Thursday, January 22, 2009
I saw Diane E's version of Vogue 2991 live and 'in person' this past spring. It looked really nice on her, so I bought the pattern at one of the Joann sales.
How do you decide what project to make? For some, the pattern is the first step...then the fabric and notions are chosen. That's an orderly and linear method, but I never do it that way.
For other people, a need (gap in the wardrobe) is identified, then a garment created to fill that need. Are you kiddin' me? Well, when I'm feeling "diligent", I think something along the lines of, "I need some black pants in my closet". Next, I tell myself, "I think I'll make myself some". That thought lasts two minutes max. I don't bother making what I "need". I go buy that stuff.
For me, the buttons or fabric come first, then a design is dreamed up to use these to their best advantage. I look at my different fabric, then, maybe, think about my buttons. (I have a large inventory of fabric, but not so many buttons.) My mental creativity is sparked from the fabric. My hand might caress a fabric ten times over the months or years, until that fabric "speaks" to me and, essentially, tells me what it wants to become. That's of course, how I decided to make a cropped jacket from this 1 1/2 yards of gorgeous cashmere, bought from Jomar's Whitaker Avenue outlet. I bought the end of a roll, so I only got a little over 1 1/2 yards. This jacket was perfect for that exact amount of fabric.
I love the look of bound buttonholes on wool, so that's what I put in. Bound buttonholes do not take much more time for me than when I mess around with the sewing machine trying to get the machine buttonholes looking halfway decent. I only needed two buttonholes, as I had only two vintage bakelite buttons, which, I thought went perfectly with the style of the jacket and the fabric. I placed the buttons together at the top of the jacket, thus creating a 'flyaway' look. My husband, Nick, as usual, served as a wise design consultant at this phase in the project.
The buttons are bigger than those called for in the pattern design, so I added 1/2 inch to center front, thus accomodating the overlap needed by the larger buttons. I often refer to Roberta Carr's book, "Couture - The Art of Fine Sewing", when I need to refresh my memory on how to think through details things like this. I had the pleasure of meeting Ms. Carr a few years ago at a PACC conference in Baltimore. I knew she would be there, so I brought this book along with me and she kindly signed it for me. She wrote, "Barbara -- Sew. Enjoy. Admire. Roberta C. Carr, October, 2005".

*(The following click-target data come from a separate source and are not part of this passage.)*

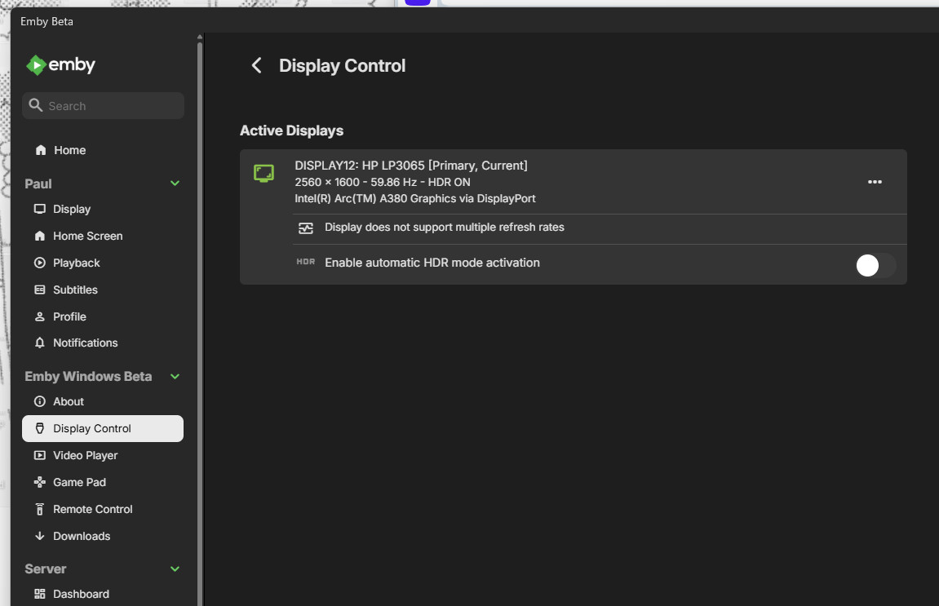The height and width of the screenshot is (606, 939).
Task: Click the Game Pad controller icon
Action: click(39, 483)
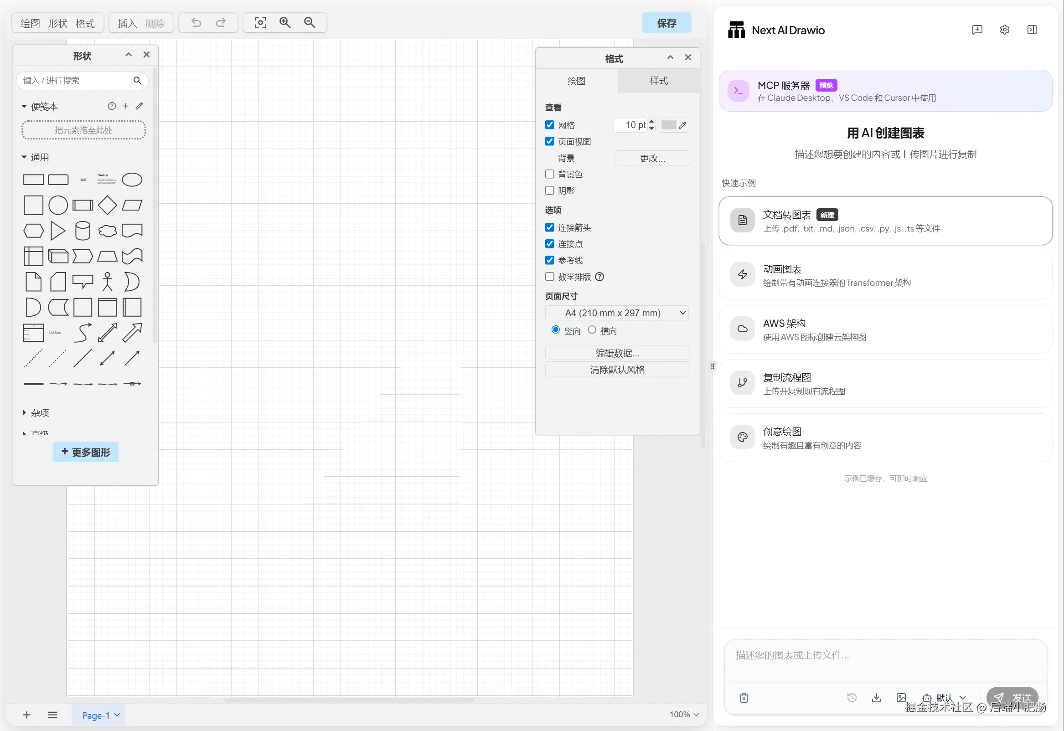
Task: Enable the 阴影 shadow checkbox
Action: [x=550, y=191]
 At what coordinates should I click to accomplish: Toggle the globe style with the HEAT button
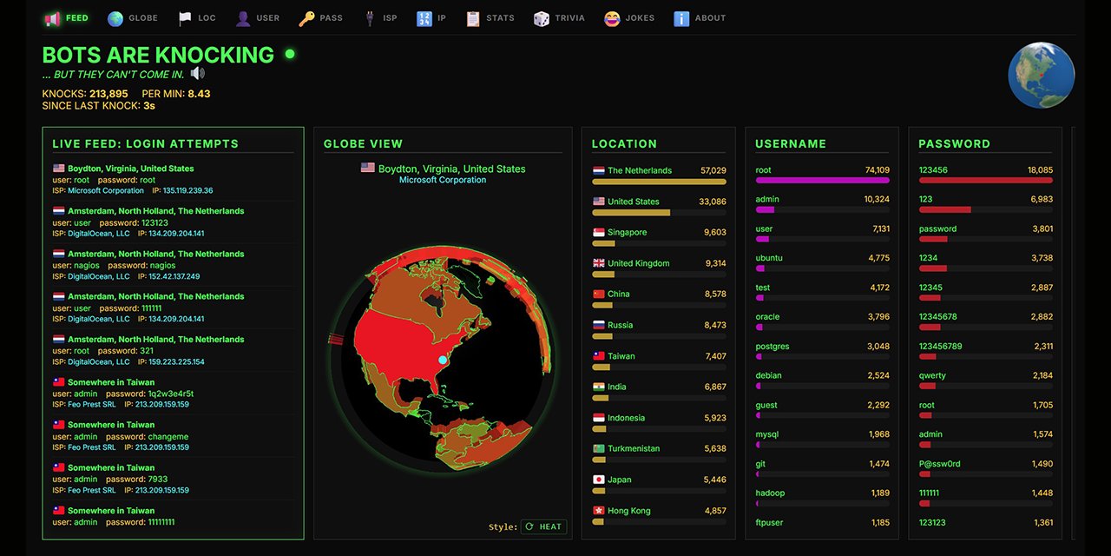pos(543,526)
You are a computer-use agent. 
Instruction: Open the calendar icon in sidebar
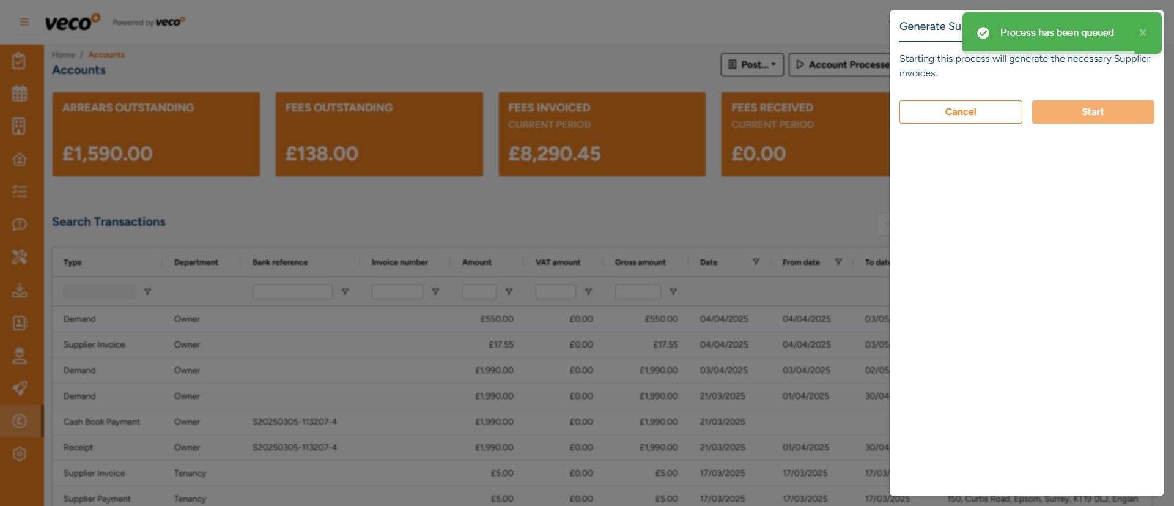coord(20,94)
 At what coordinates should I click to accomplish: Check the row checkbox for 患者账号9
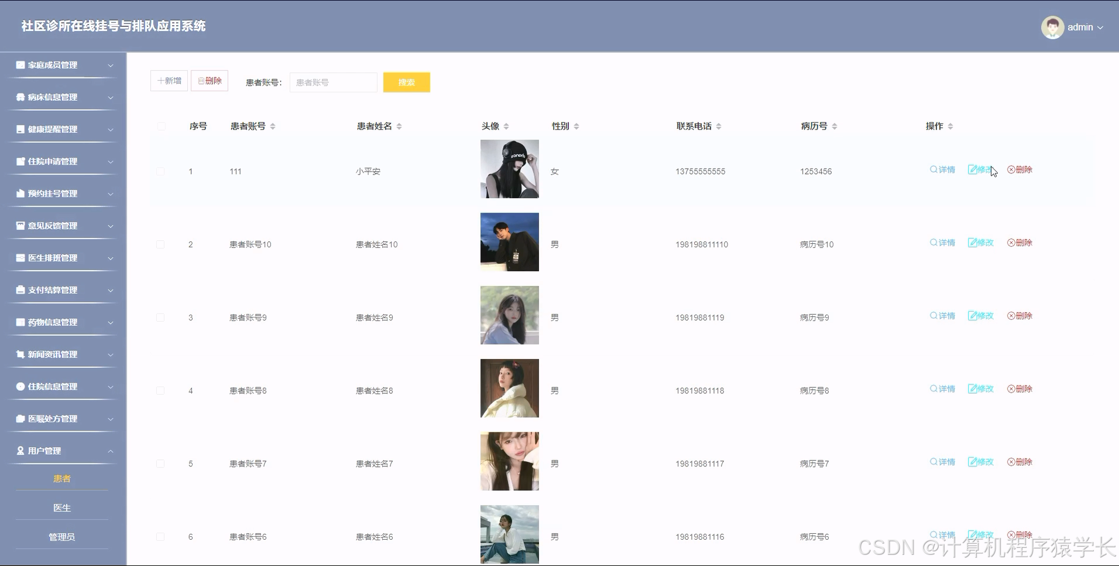pyautogui.click(x=160, y=317)
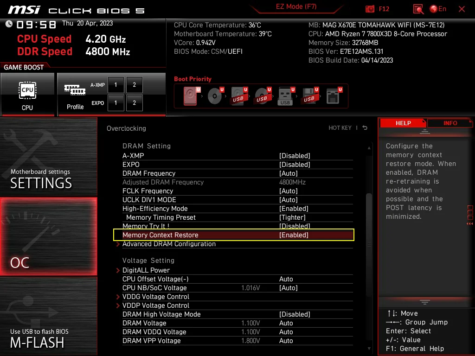Open the SETTINGS section in sidebar
The height and width of the screenshot is (356, 475).
41,178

The jacket is fully lined with silk. The pattern only calls for a partial lining, but I like my jackets fully lined, so I made my own lining pattern using the main pattern pieces. Not hard.
I "bagged" the jacket lining, which is an easy technique used in the garment industry. This method allows one to install the entire lining using all machine stitching. Instructions on how to do this are in many sewing references on the market.
The jacket is supported by twill tape at all curved edges, cotton batiste in the upper back, a chest shield of armo-weft, and tricot fusible inserted at the hems. These steps, especially the twill tape, will, it is hoped, serve to make the jacket hang well for many years, without stretching.
Fremont, my Vice President for Operations, is shown here with me, last night, before I finished the jacket. She is on the pieces of my next project, which is always her favorite sitting spot!